Thursday, November 01, 2018

Maxar Technologies Share Price Collapses After Q3 Earnings Report Released

          By Henry Stewart

On the upside, most everyone agrees that Brampton ON based MDA Space Missions (a subsidiary of Westminster CO based Maxar Technologies) is a US company and will likely become even more of a US based company by the end of the year, so the Canadian government likely won't feel the need to bail it out by purchasing any more expensive third generation Canadarms to keep it solvent.

Five day Google market summary for Maxar Technologies stock prices on the Toronto Stock Exchange (TSE) as per 4pm EST on November 1st, 2018. As outlined in the November 1st, 2018 Wall Street Investor post, "Maxar Technologies Ltd. (MAXR) could lead to an upward move," the stock has lost 76% of its value so far this year and approximately 45% over the last week. Graph c/o Google.

On the other hand, the #DontLetGoCanada space advocacy coalition might soon need to attract a new anchor advocate to lead the charge for increased funding for Canada's space industry. Maybe the Canadian based offices of Toulouse, France based Airbus will sign on. Airbus is certainly looking to increase its domestic corporate footprint and might even decide to be not quite so overtly self-serving with its recommendations.

Be that as it may, those are potential consequences of a story still playing out in the investor press. The core of the story is far, far simpler.

Maxar Technologies share prices have collapsed because, as outlined in the October 31st, 2018 Maxar press release, "Maxar Technologies reports third quarter 2018 results, declares quarterly dividend," the company missed its quarterly earnings forecast, by a large amount and included a massive writedown of assets, which wasn't expected.

Maxar CEO Howard Lance. Photo c/o Speakerpedia.
As outlined in the press release, Maxar reported:
  • Consolidated revenues of $508.2Mln US ($665.07Mln CDN). 
  • The company was expected to report a far higher $560Mln US or $733Mln CDN in consolidated revenues. Consolidated revenues a convenient accounting shorthand "covering all revenue generated by a parent company and its majority-owned subsidiaries, after intercompany eliminations" according to Quora
In essence, Maxar didn't sell enough product. 
  • A net loss under International Financial Reporting Standards (IFRS) of $432.5Mln US ($566Mln CDN) including $383.6Mln US ($502Mln CDN) in impairment losses and inventory obsolescence. A net loss under IFRS of $7.31 US ($9.6 CDN) per share; net loss excluding impairment losses of $0.83 US ($1.1 CDN) per share.
  • The $383.6 Mln US net loss/ write-down was something no one was expecting. When combined with the shortfall in consolidated revenue, the news caused the Maxar stock price to plummet.
  • An adjusted earnings of $44.6Mln US ($58.4Mln CDN) and adjusted earnings per share of $0.75 US ($1 CDN). 
  • IFRS operating cash flow of $119.2Mln US ($156Mln CDN) with an adjusted operating cash flow of $91.9Mln US ($122.3Mln CDN) and adjusted free Cash flow of $29.2Mln US ($38.3Mln CDN). 

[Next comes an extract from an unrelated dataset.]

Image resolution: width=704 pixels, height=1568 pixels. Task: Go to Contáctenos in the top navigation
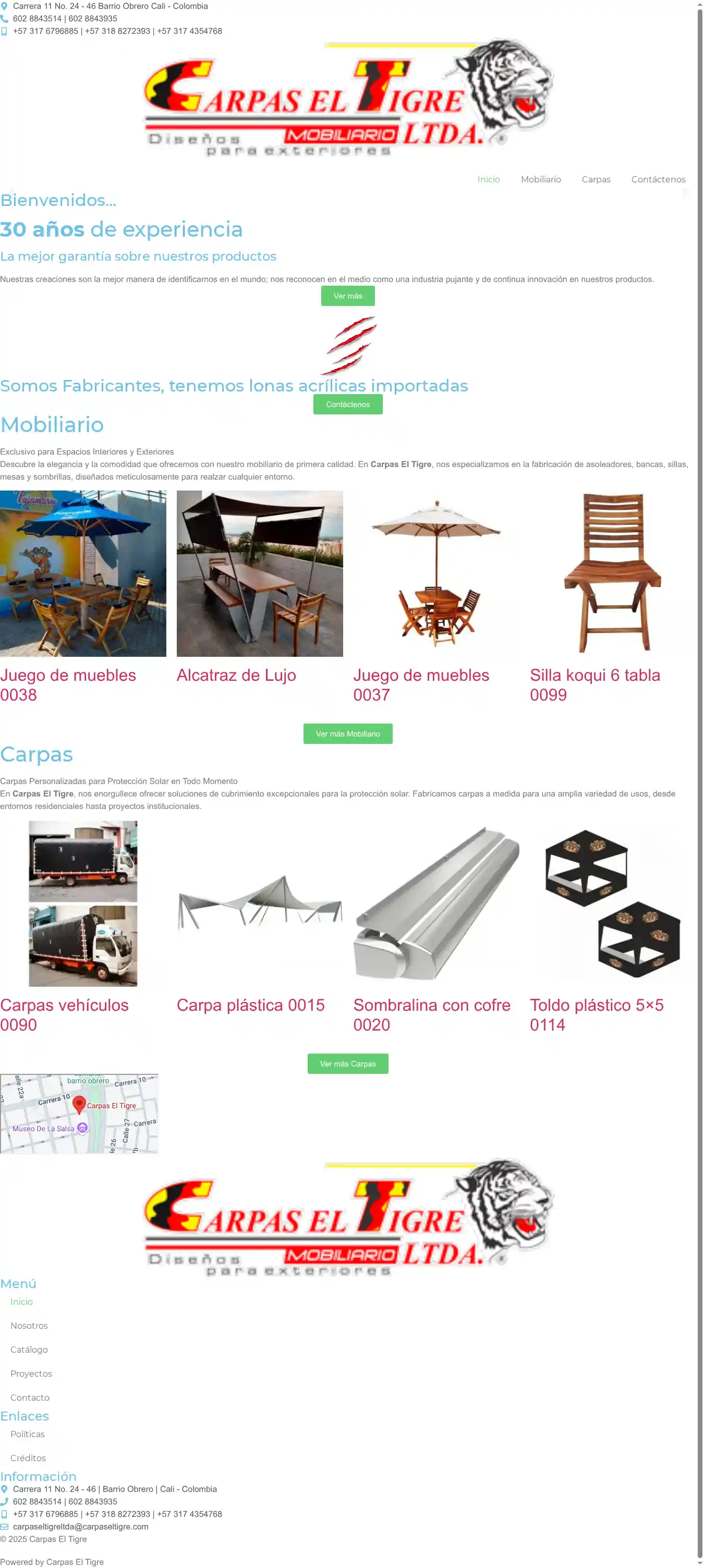[x=658, y=179]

And the good news just continues. As outlined in the October 31st, 2018 Motley Fool post, "Why Maxar Technologies Stock Just Imploded -- Down 41%," Maxar told investors that:
it expects to end 2018 with a 6.5% decline in full-year revenues. Worse, management is forecasting total capital spending to exceed $300Mln US this year, potentially wiping out the company's predicted $300Mln US to $400Mln US in adjusted operating cash flow and putting Maxar's cash-flow statement in the red for the year.
Maxar almost immediately moved to respond to investors concerns. According to the October 31st, 2018 Space News post, "Maxar trying to sell GEO business as defective components compound troubles," one of the options on the table is to sell off the Palo Alto CA based SSL subsidiary formerly known as Space Systems Loral.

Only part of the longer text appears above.